The Western Digital cybersecurity breach that allowed an outside actor to gain access to its computer systems should be considered credit negative for the company, according to a Moody’s Investors Service analyst.
Moody’s in February warned that Western Digital faced increasing pressure from intense competition, pricing pressures and reduced IT spending related to economic headwinds. However, a Moody’s spokesperson said this new statement should not be considered a formal ratings downgrade.
An outside actor accessed the data storage company’s computer systems and obtained data, Western Digital said Monday. The company is is still trying to figure out the nature and scope of the data exfiltration.
Western Digital also disclosed the incident in a filing with the Securities and Exchange Commission. A Western Digital spokesperson said the company would not have any additional comments beyond the disclosure.
Western Digital customers complained on social media about not being able to access the My Cloud service, and the company’s status page said the service is offline.

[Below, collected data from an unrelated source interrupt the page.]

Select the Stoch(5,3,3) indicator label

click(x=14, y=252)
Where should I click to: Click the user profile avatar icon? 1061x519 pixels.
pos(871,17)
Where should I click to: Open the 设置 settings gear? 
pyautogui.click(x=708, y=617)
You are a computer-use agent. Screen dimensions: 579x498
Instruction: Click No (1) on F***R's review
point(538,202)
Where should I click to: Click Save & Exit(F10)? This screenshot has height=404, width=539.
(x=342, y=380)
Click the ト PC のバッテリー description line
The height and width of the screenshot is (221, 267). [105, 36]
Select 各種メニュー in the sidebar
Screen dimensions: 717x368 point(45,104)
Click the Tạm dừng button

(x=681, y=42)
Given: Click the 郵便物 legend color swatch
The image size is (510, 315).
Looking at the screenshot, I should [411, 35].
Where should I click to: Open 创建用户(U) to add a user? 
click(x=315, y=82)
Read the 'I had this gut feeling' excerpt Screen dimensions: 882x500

Raj Joshi, senior vice president at Moody’s, said the incident could exacerbate larger concerns about the company.
“The cybersecurity incident could interrupt the company’s operations while its credit profile is under pressure amid a deep industry downturn,” Joshi said in a statement Monday.
The recent incidents at MKS Instruments, T-Mobile and Uber Technologies highlight the vulnerability of technology and telecom companies to cyber risk, Joshi said. They also raise larger concerns about cyber governance practices.